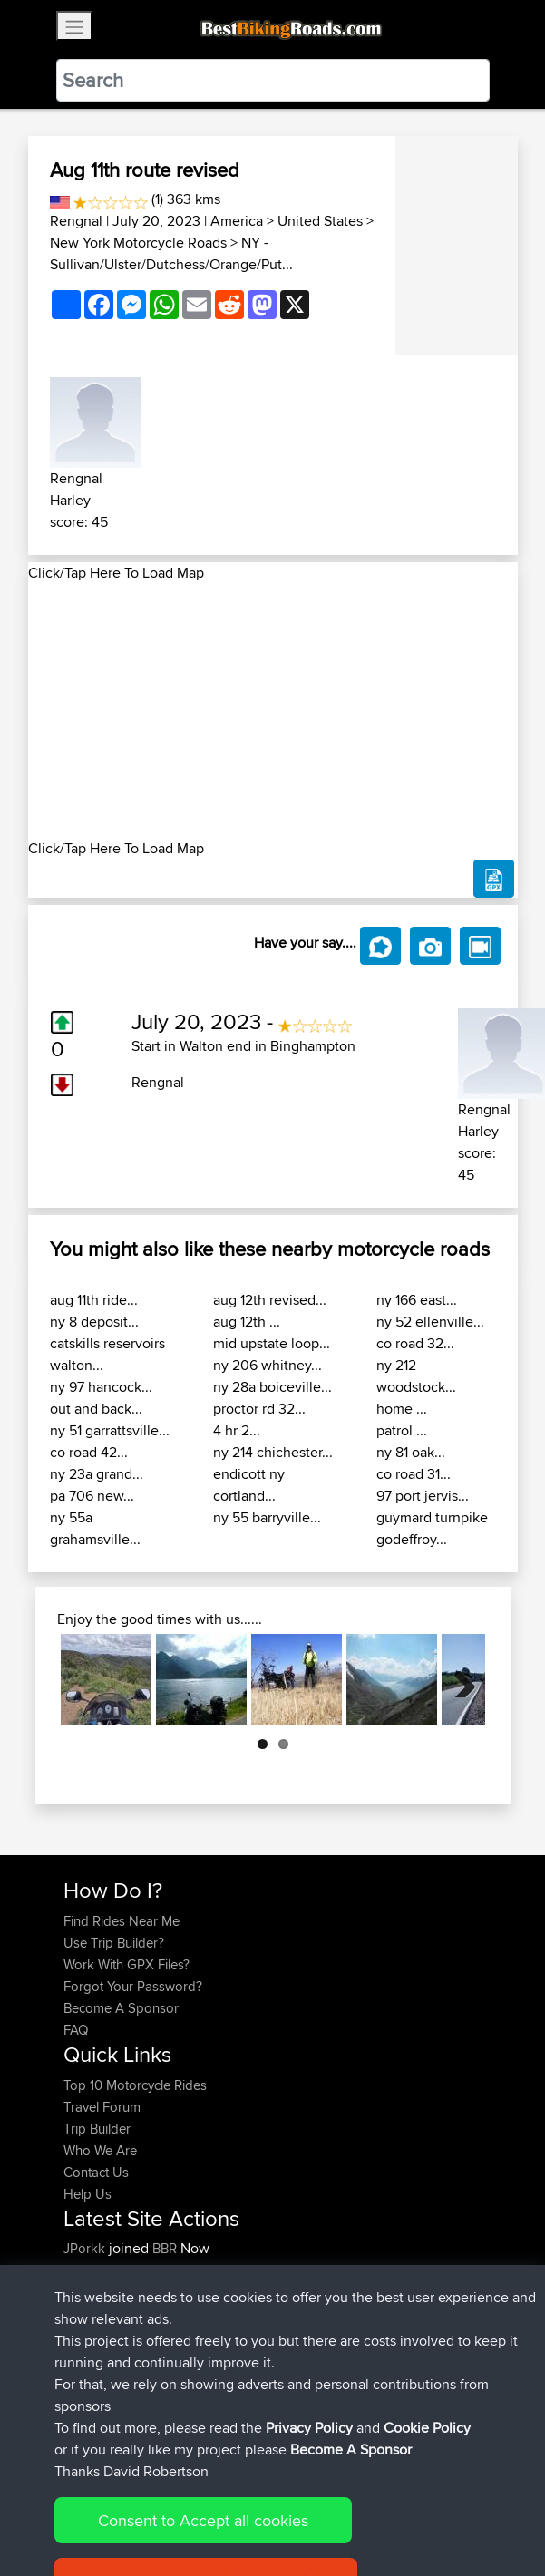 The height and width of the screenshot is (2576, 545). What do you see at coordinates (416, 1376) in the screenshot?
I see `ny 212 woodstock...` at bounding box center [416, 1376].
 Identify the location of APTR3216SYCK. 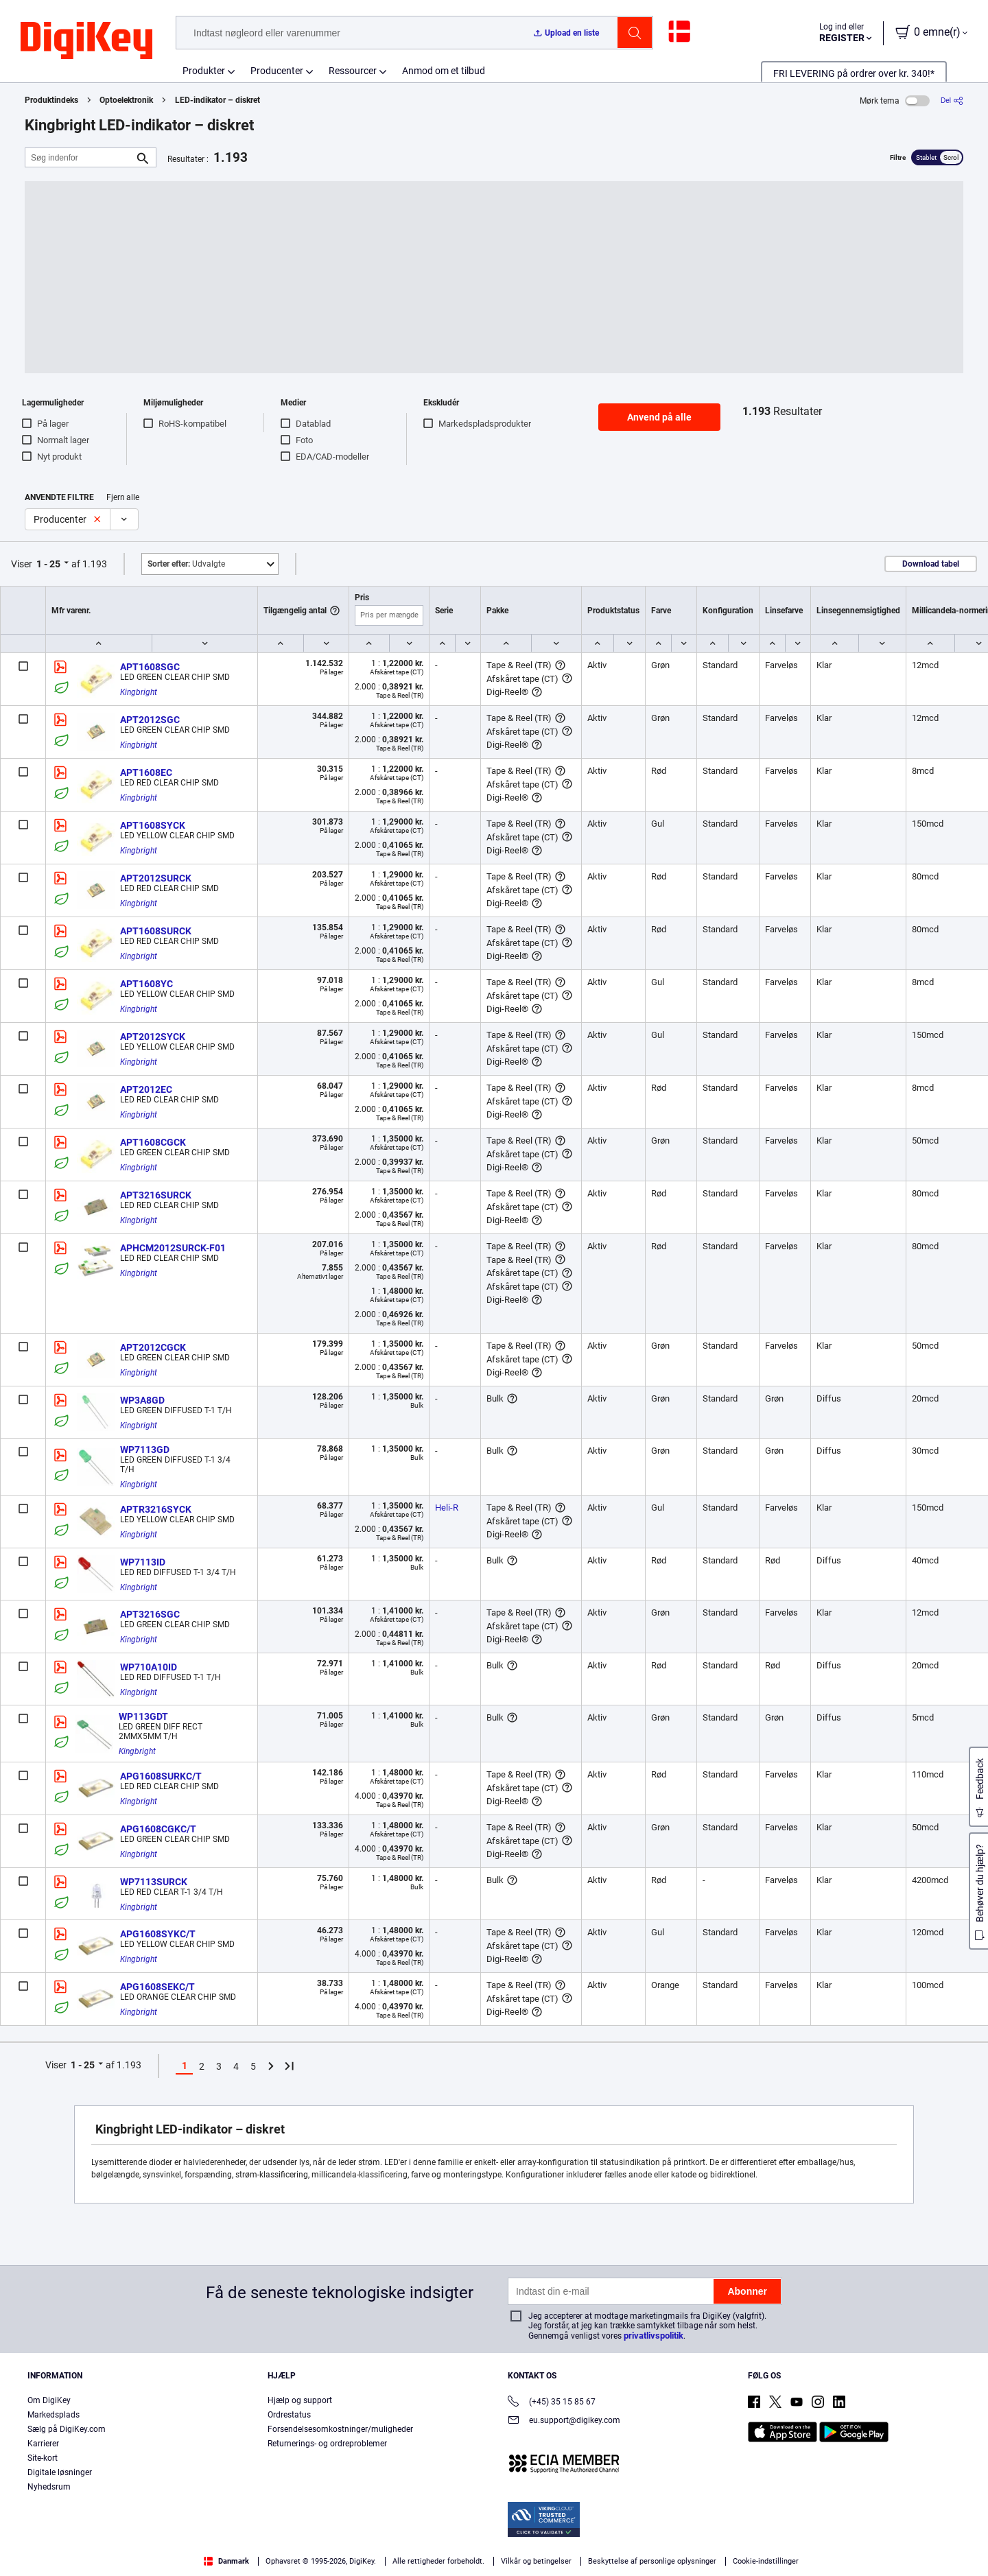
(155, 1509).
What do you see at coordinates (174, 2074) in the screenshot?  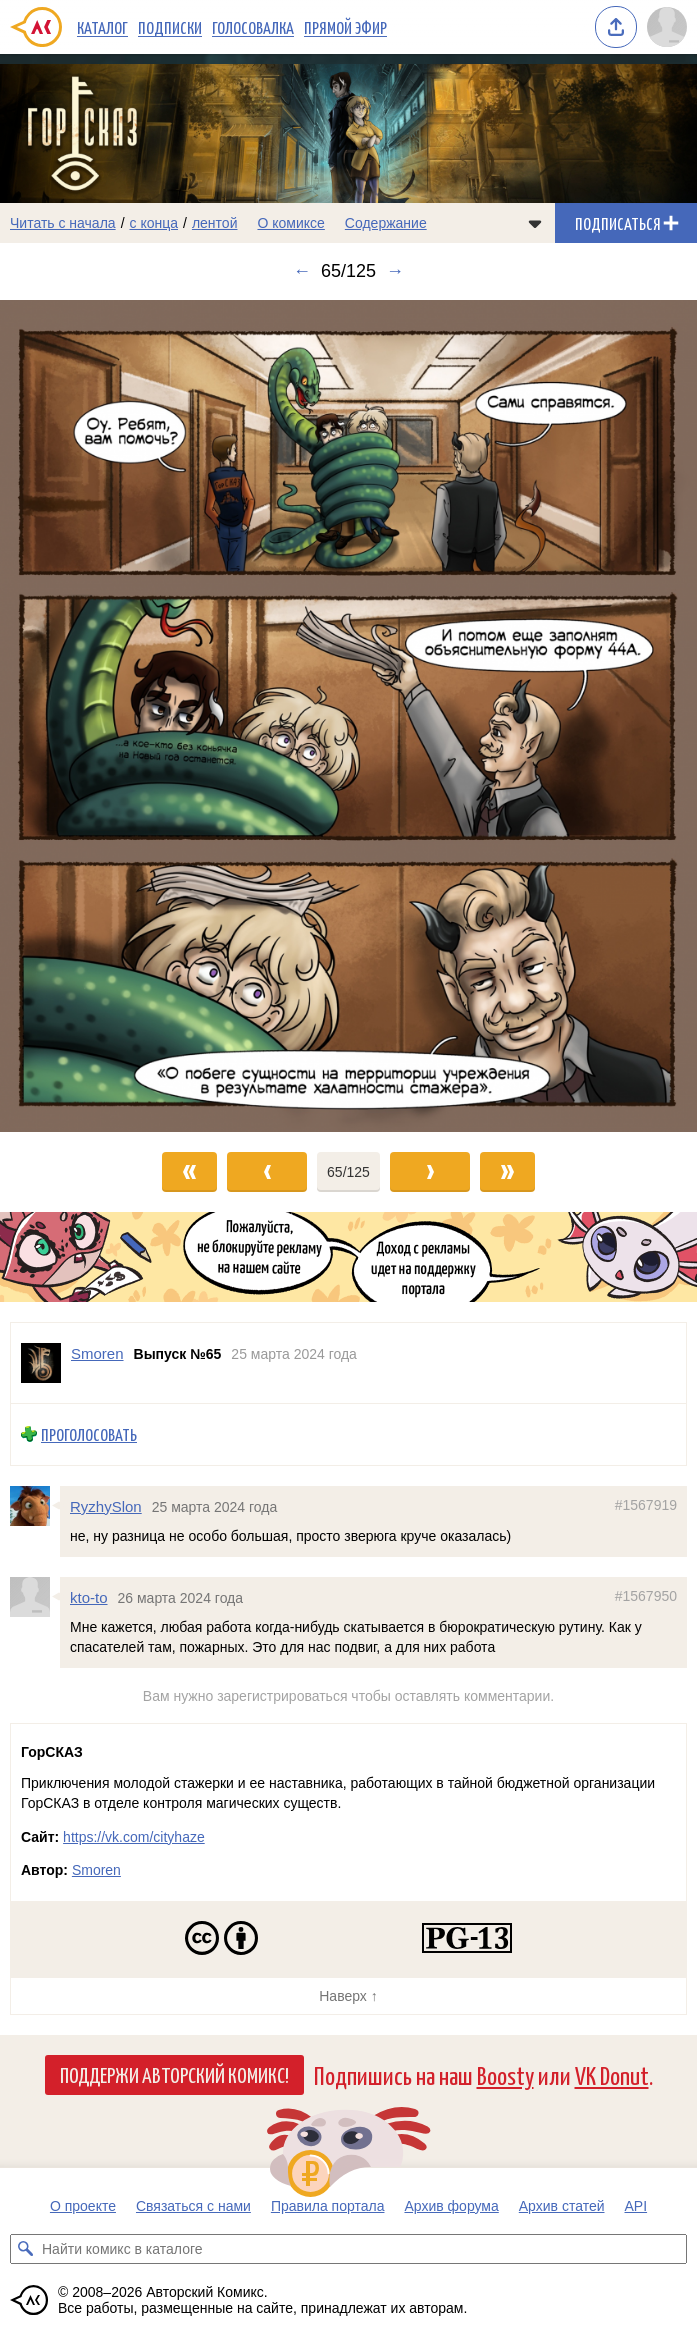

▸ Exercise: Copy out every line of the material above word for word, leaving out the pictures.

▸ Result of this task:
 The height and width of the screenshot is (2576, 545). What do you see at coordinates (416, 1376) in the screenshot?
I see `ny 212 woodstock...` at bounding box center [416, 1376].
 Identify the location of APTR3216SYCK. 
(155, 1509).
What do you see at coordinates (174, 2074) in the screenshot?  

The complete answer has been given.